Dr. Arzubi school meeting

Billings schools superintendent Terry Bouck, left, introduces Dr. Eric Arzubi to educators and counselors during a meeting in March.

In 2015, a survey showed that an anonymous 18 percent of students in Montana had considered taking their own lives. Almost 9 percent had attempted suicide. 

Next year, Billings teachers and counselors could have the faces and names of those students when School District 2 rolls out a new program. But how to best help those students has some educators anxious. 

At a meeting of administrators, counselors and mental health professionals on March 31, school staff voiced concerns ranging from how to discern when students should seek psychiatric help to what to do if that student's parents don't agree with the school's assessment. 

District officials are working on creating a decision tree to aid schools, but mental health professionals emphasized a major theme: it's better to know which kids need help, and trying to help them won't make things worse. 

"Does asking about suicide cause suicide?" said Billings Clinic child psychiatrist Eric Arzubi. "No. No, no, no, no. The only thing it reflects is one's own anxiety talking about it."


Billings schools plan to give all sixth and ninth-graders a screening tool called Signs of Suicide, or SOS, which has been shown in clinical trials to reduce the likelihood that students will harm themselves. Screening will occur on different days for different schools, and screening days will likely have additional staff. 

SOS starts with a survey, asking students about their perceptions of the mental health.

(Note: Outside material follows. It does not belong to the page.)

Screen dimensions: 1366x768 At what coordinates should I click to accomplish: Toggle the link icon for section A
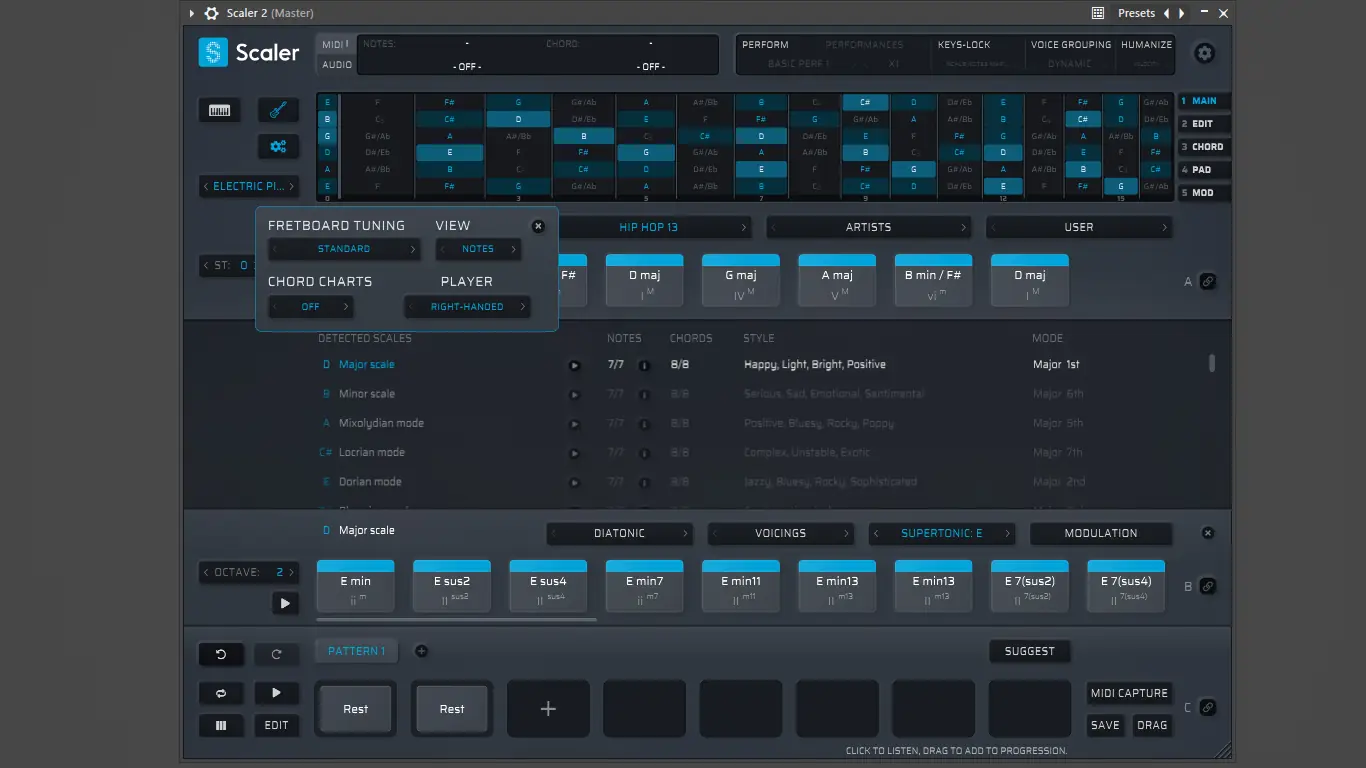(x=1210, y=281)
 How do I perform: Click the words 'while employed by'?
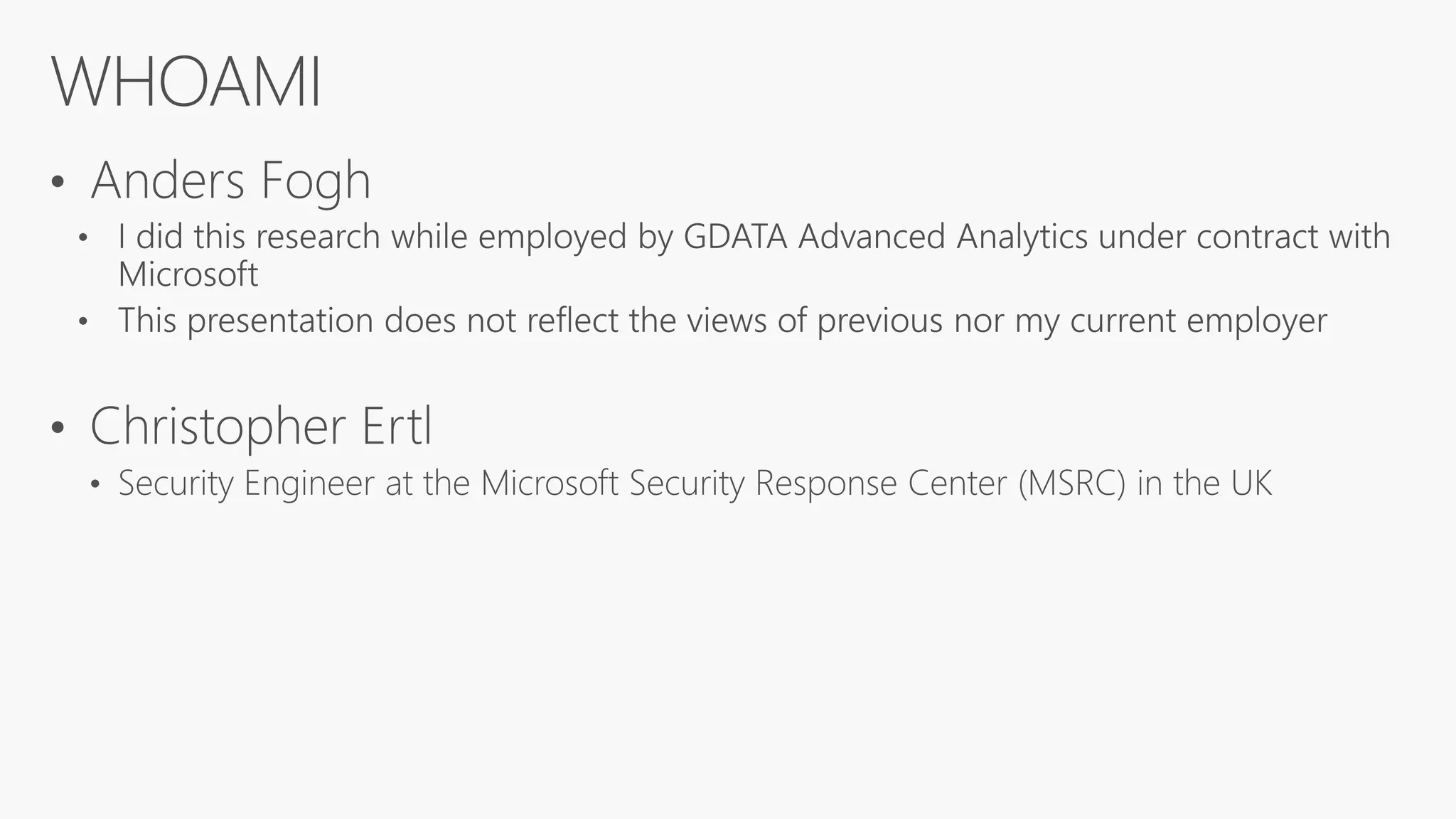point(532,237)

The survey is designed to help school staff identify students struggling with mental health issues. 

Studies have shown that the SOS program leads to fewer suicide attempts and less suicide attempt planning among students; there are few programs that have been studied among children.  

"This can move the needle," Arzubi said. 

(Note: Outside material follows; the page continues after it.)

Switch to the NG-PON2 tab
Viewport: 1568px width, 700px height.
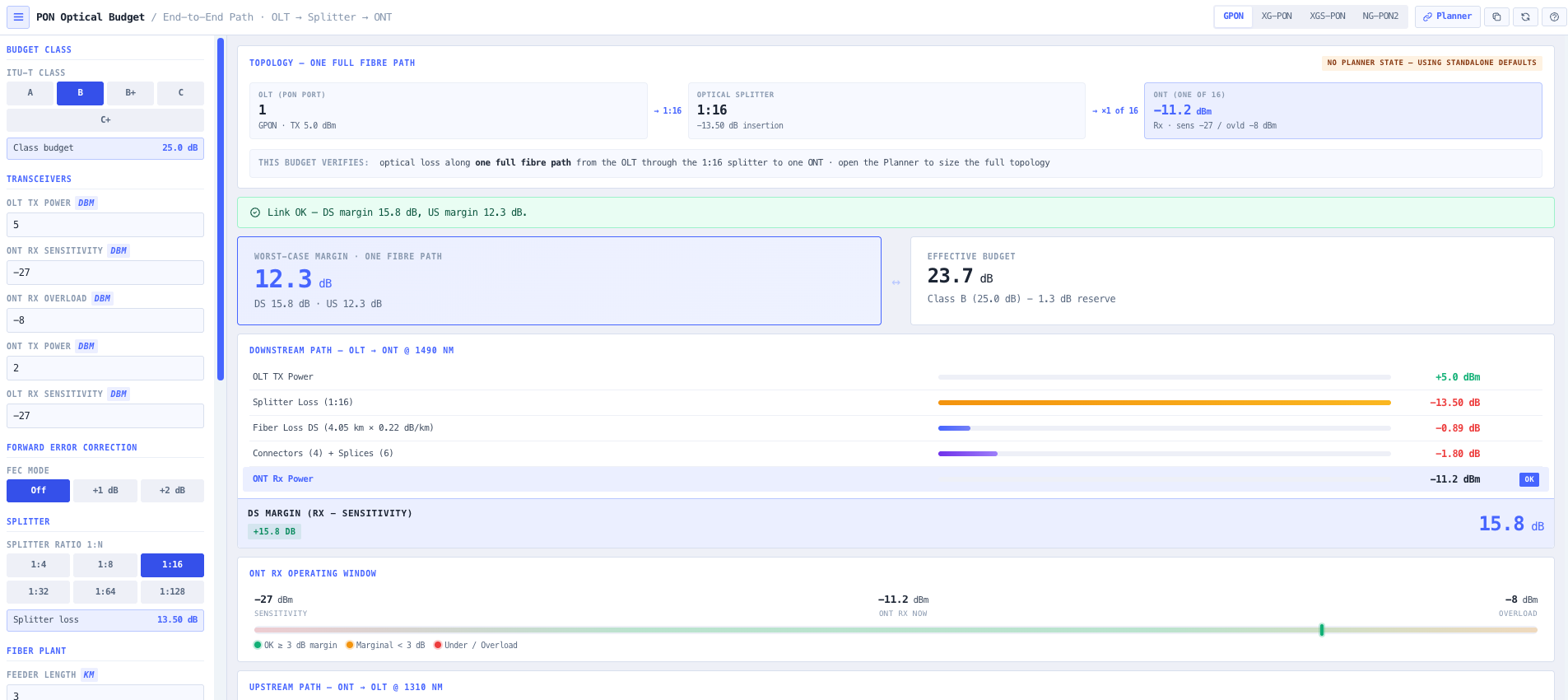coord(1380,16)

The screening can encompass students struggling with anxiety who are unlikely to consider harming themselves to those who may have planned a suicide attempt; research shows that students are more likely than not to give honest answers. 

Educators were concerned that a deluge of information following screening could overwhelm limited counseling staff in a school, and that it would take several weeks to have follow-up conversations with students. 

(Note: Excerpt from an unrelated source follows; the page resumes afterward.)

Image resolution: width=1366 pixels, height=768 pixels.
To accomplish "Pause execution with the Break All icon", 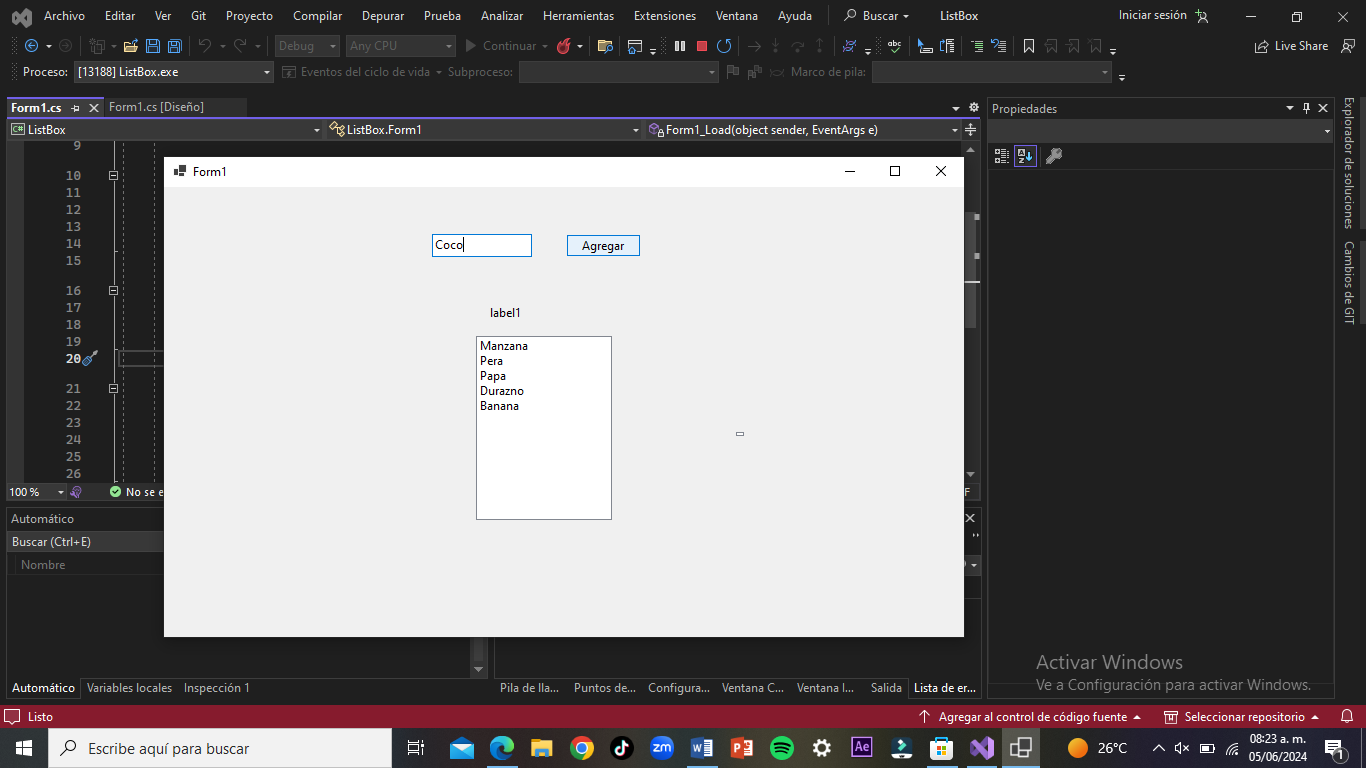I will (680, 46).
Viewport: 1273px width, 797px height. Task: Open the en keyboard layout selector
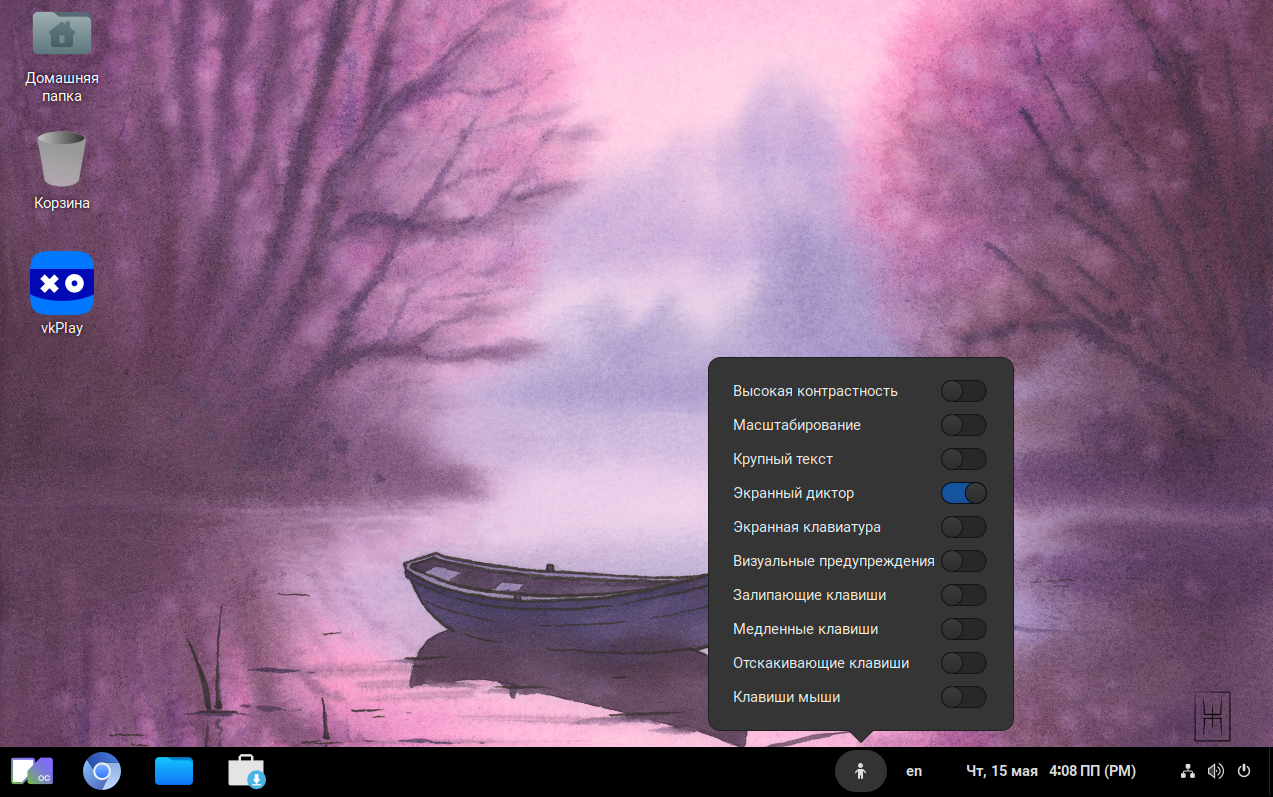(914, 771)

Arzubi said it's unlikely that most kids the survey identifies wouldn't already be working with the counseling staff, and that statistically, only a few would require significant intervention. 

When a counselor speculated that it would take weeks to follow up with 20 kids, Arzubi said that "all 20 of those kids are not about to go kill themselves."

That's where educators said they need strong support from the district, providing resources to make educated decisions about which students need what services — and to protect schools and staff from legal liability. 

'Rely on each other'

Each school has guidance counselors, which traditionally have an academic counseling focus but often deal with behavioral or personal issues with students. The district has school psychologists that conduct limited visits to schools and contracts with other organizations to provide mental health experts. Arzubi's advice Thursday was an informal meeting. 

As part of a levy ask in May's election, the district said it would use extra funds in part to add mental health counselors. 

"We've gotta rely on each other," said SD2 superintendent Terry Bouck.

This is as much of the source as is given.